Social Media for Professional Use
As the name implies, social media began as a device for socializing with friends. This is reflected with Facebook’s use of the term “friend” to refer to people with whom you are connected, that is, the people who see your posts. Over time as more and more platforms came online, the uses increased. Today social media is used for job search (by employers and prospective employees), marketing of goods & services, and professional networking. Often the line between family/friends, professional colleagues, and the broader professional world is blurred. For that reason, we need to take care with what we post, as it can affect our personal brand.
There has been a growing trend for employers to conduct social media background checks to see what prospective employees post on social media. This goes beyond using social media, such as LinkedIn, to find candidates. Rather the purpose is to gather information about the sort of person an applicant might be, making inferences about their behavior or character from posts, even those that have a social purpose. In a study of such background checks Christopher Hartwell and Michael Campion surveyed 291 hiring professionals about their use of social media. The professionals noted several things people post that creates a negative impression and should be avoided including:
- Negative comments about gender, race, or religion
- Talking about using drugs
- Sharing confidential information
- Making negative comments about current or former employers
- Posting provocative photos
Build Your Brand with Social Media
Building your brand with social media begins by considering what you want that brand to be. If the goal is to build a career, you want to come across as a competent and reliable professional. The content of what you post should enhance the brand you want to create. If you post frequently about partying, for example, that will be part of your brand. If you post about major accomplishments at work, you will be seen as a serious professional.

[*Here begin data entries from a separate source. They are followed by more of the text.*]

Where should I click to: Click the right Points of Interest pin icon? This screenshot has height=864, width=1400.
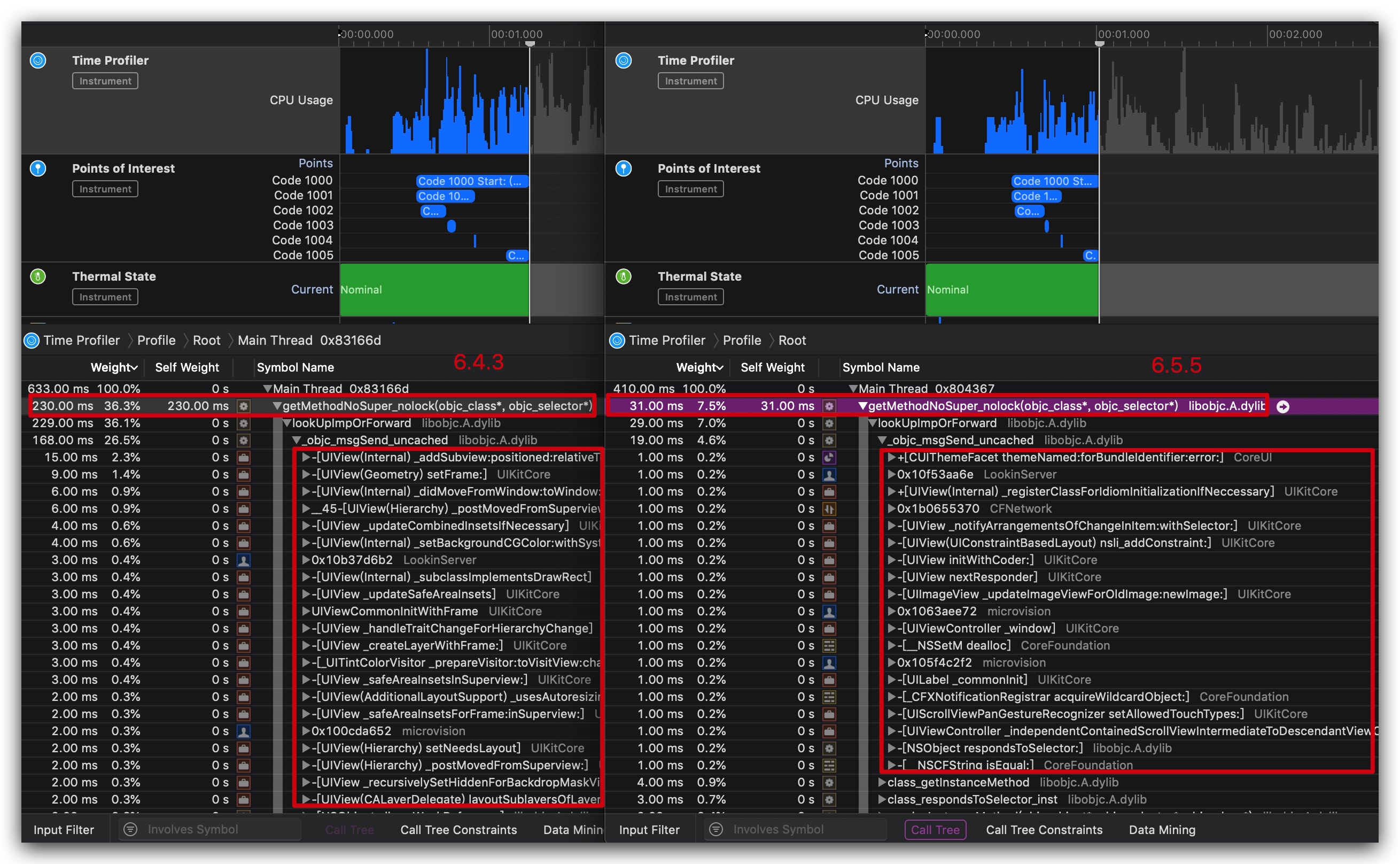point(624,168)
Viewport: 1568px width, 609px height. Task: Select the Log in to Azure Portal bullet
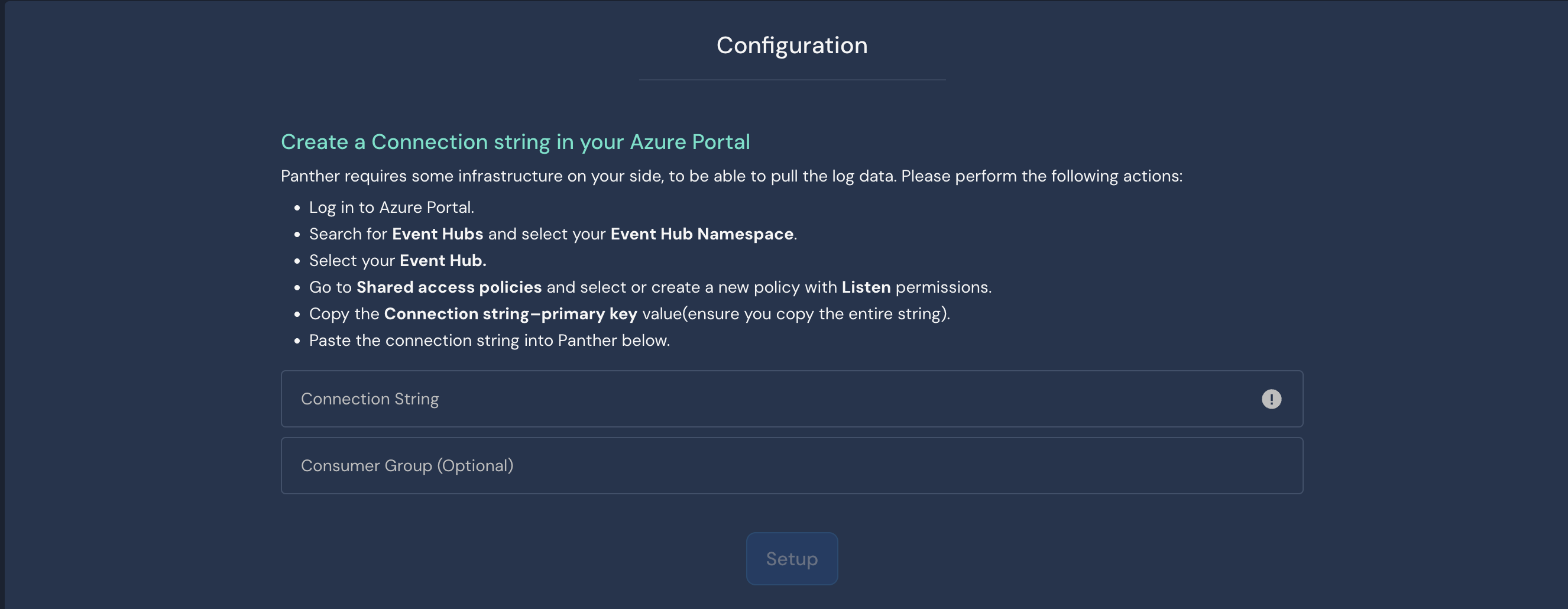tap(391, 207)
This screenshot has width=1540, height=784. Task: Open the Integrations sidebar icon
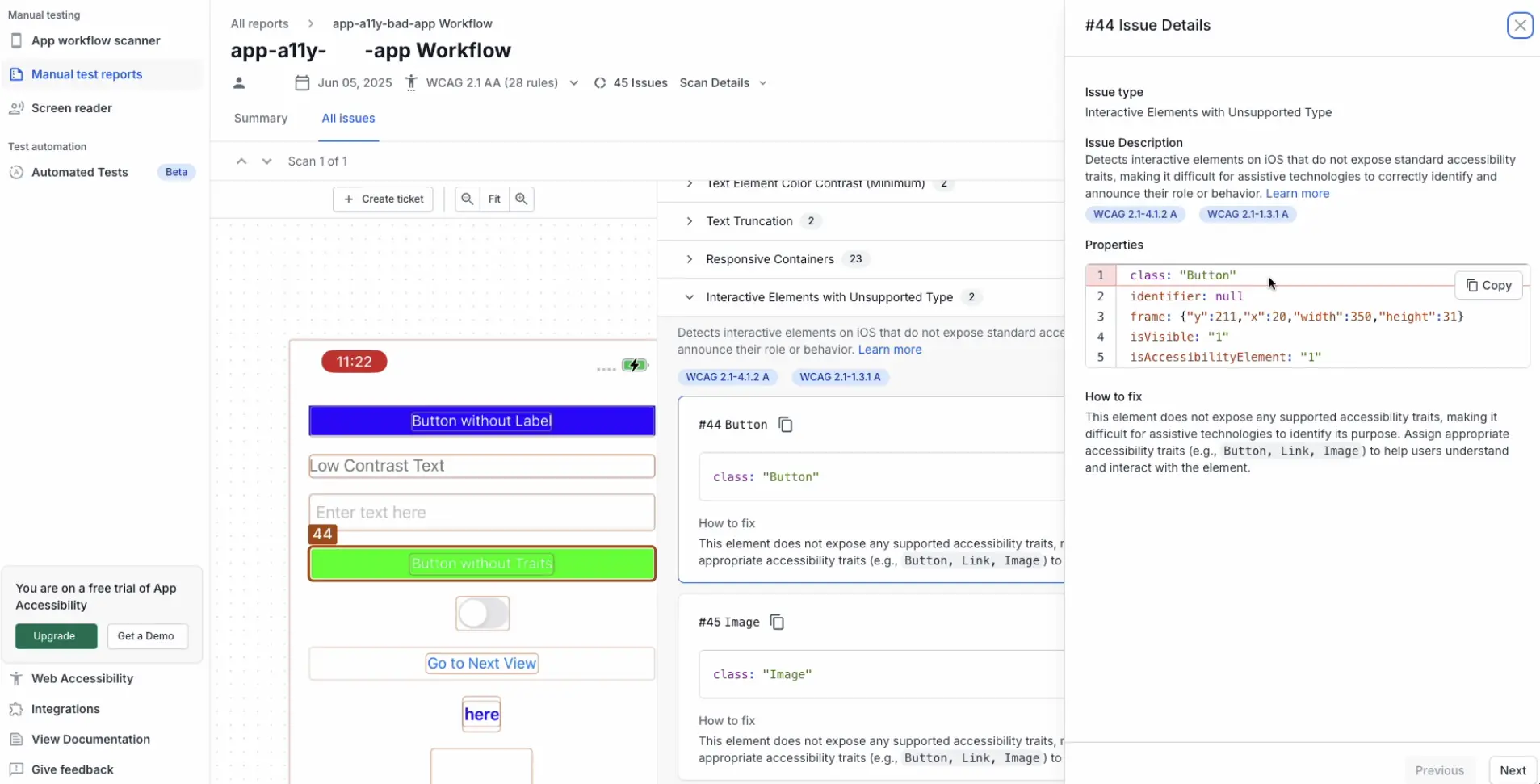click(16, 709)
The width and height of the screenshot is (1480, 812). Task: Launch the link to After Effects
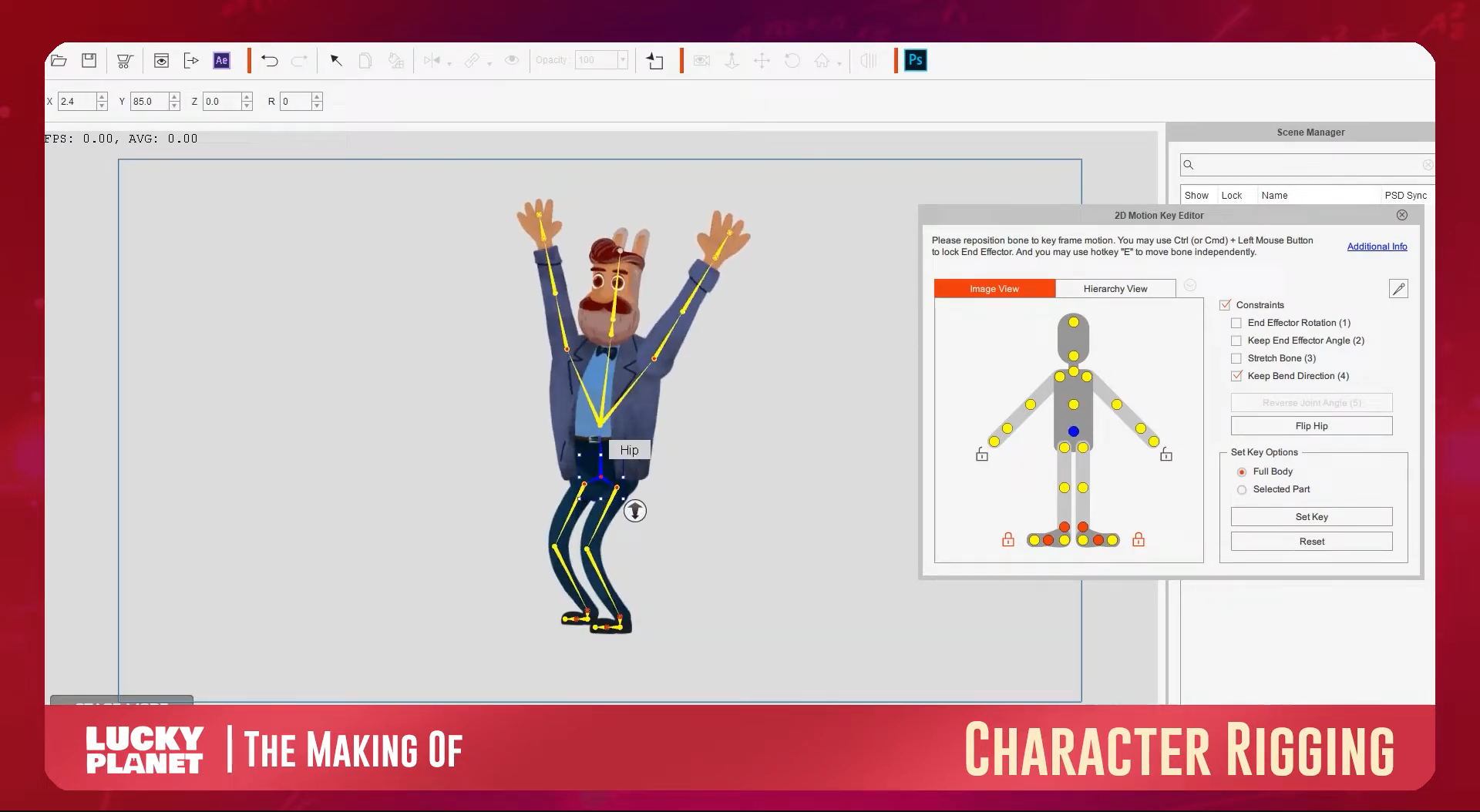click(221, 60)
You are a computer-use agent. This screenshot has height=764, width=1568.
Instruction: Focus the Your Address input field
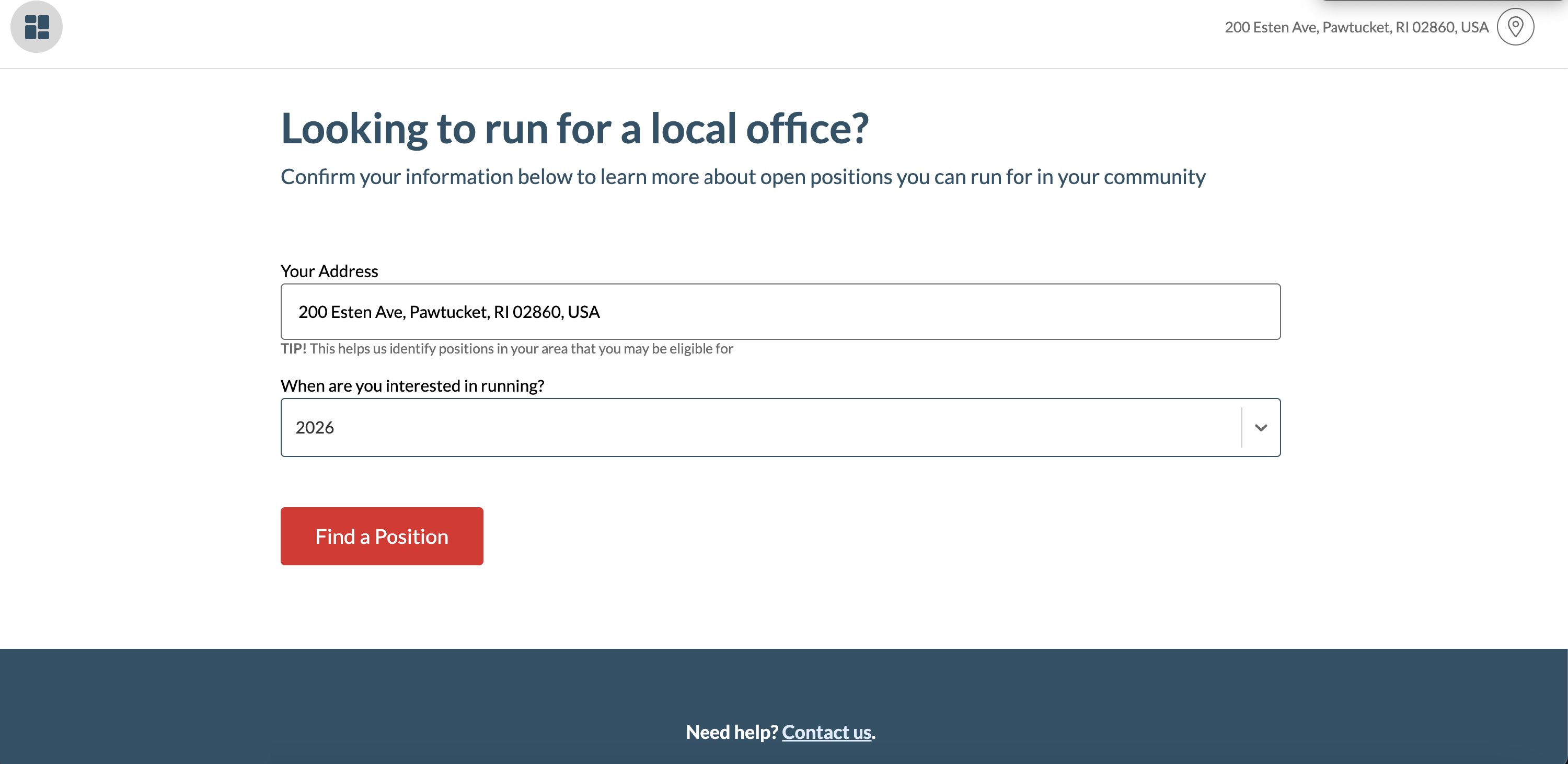click(x=852, y=312)
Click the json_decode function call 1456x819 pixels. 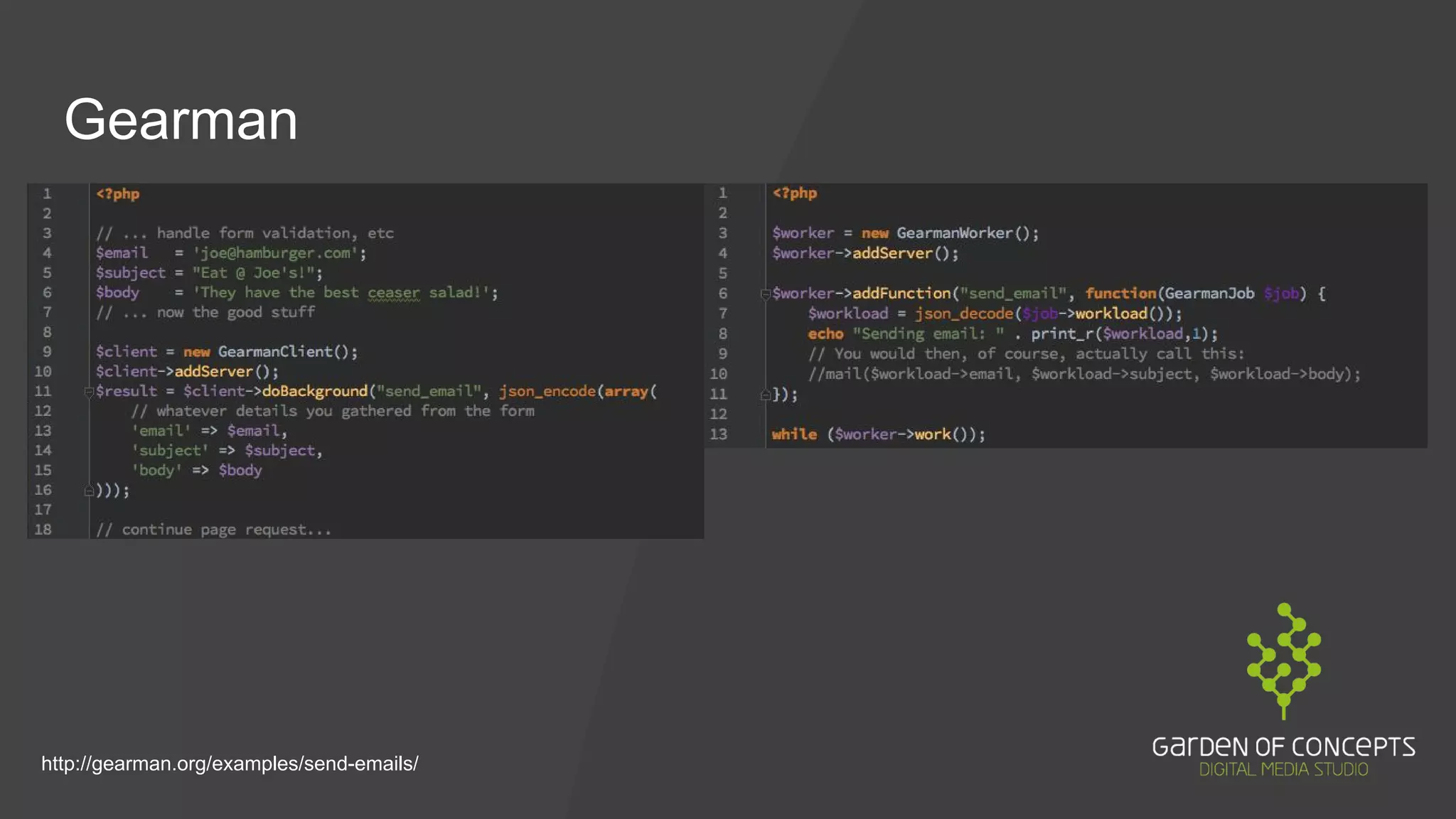(964, 314)
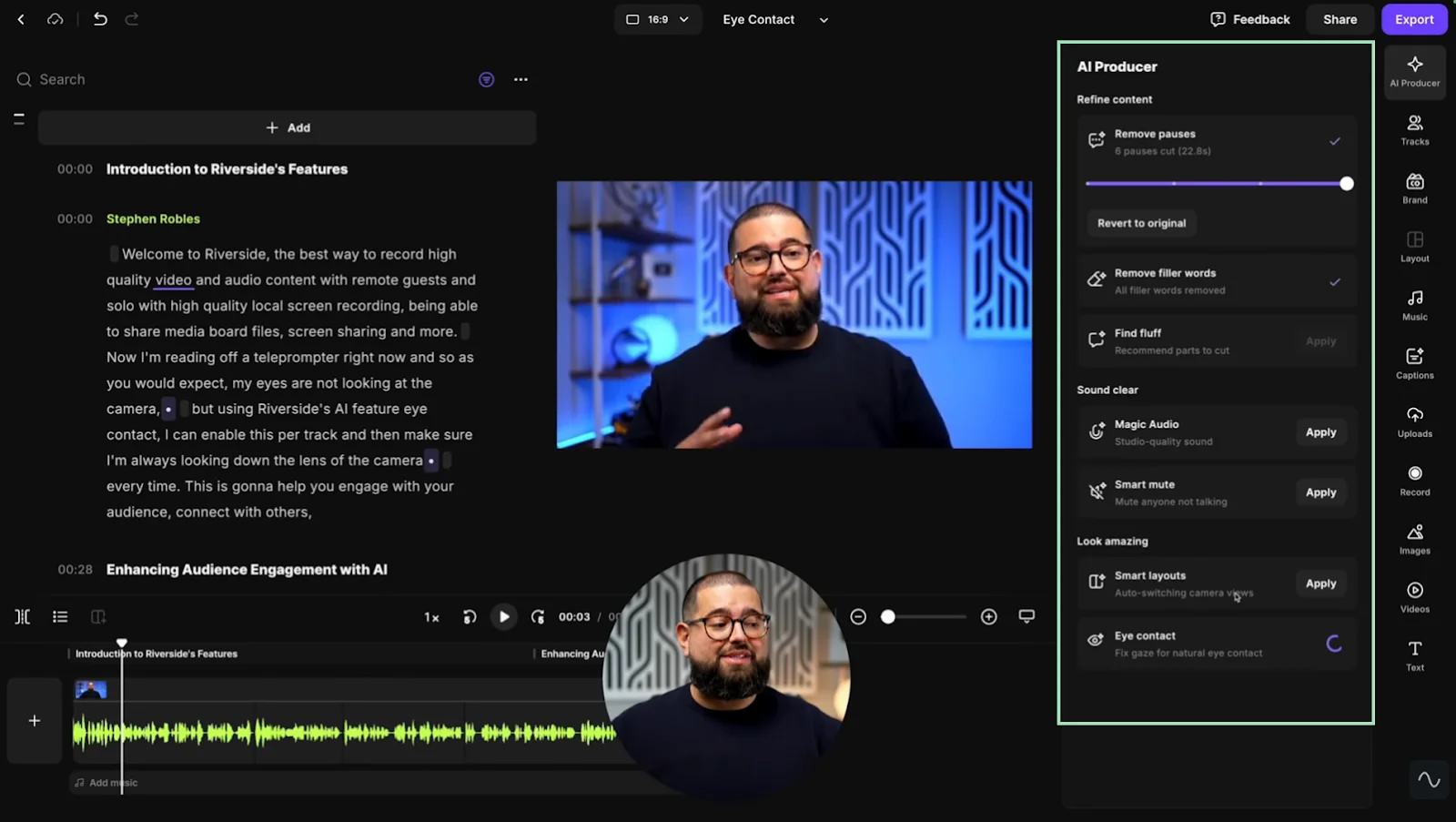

Consider the sort of career you want. That will inform the sorts of experiences and skills that you emphasize. One approach would be to pick a particular job and then research the qualifications needed for that job. The U.S. Department of Labor’s Occupational Information Network (O*NET) would be a good place to find information relevant to the job you have in mind.
The platform that is most relevant for building your professional brand is LinkedIn. Here you can build a profile that highlights your experiences and skills. You can post content that you create yourself or link to content others created to enhance your brand. Research by Nicolas Roulin and Julia Levashina identified important aspects of a LinkedIn profile that make the best impression.
- Profile length: The more content the better, assuming that content is relevant.
- Number of connections: It is important to network on LinkedIn and build your number of connections. Your profile shows how many connections you have.
- Profile picture: It is important to have a picture of yourself. When you choose one, keep in mind the impression it might make.
- Professional Experience: Be sure to list relevant experiences and positions that say who you are as a professional.
- Skills: To a great extent your brand tells the world what you can do. Be sure to indicate your most important skills. Those skills are why someone will want to hire you.
As our lives have become increasingly virtual, it is important to keep in mind that what we post on social media reflects our image to the world. Before you post that angry tweet about your boss, or talk about something confidential, consider that it might not be just your family and friends who see it. It is safer to share private conversations and content through other means that are more private, such as e-mail or text rather than social media. Build your brand with social media by carefully choosing the content that you share with the world.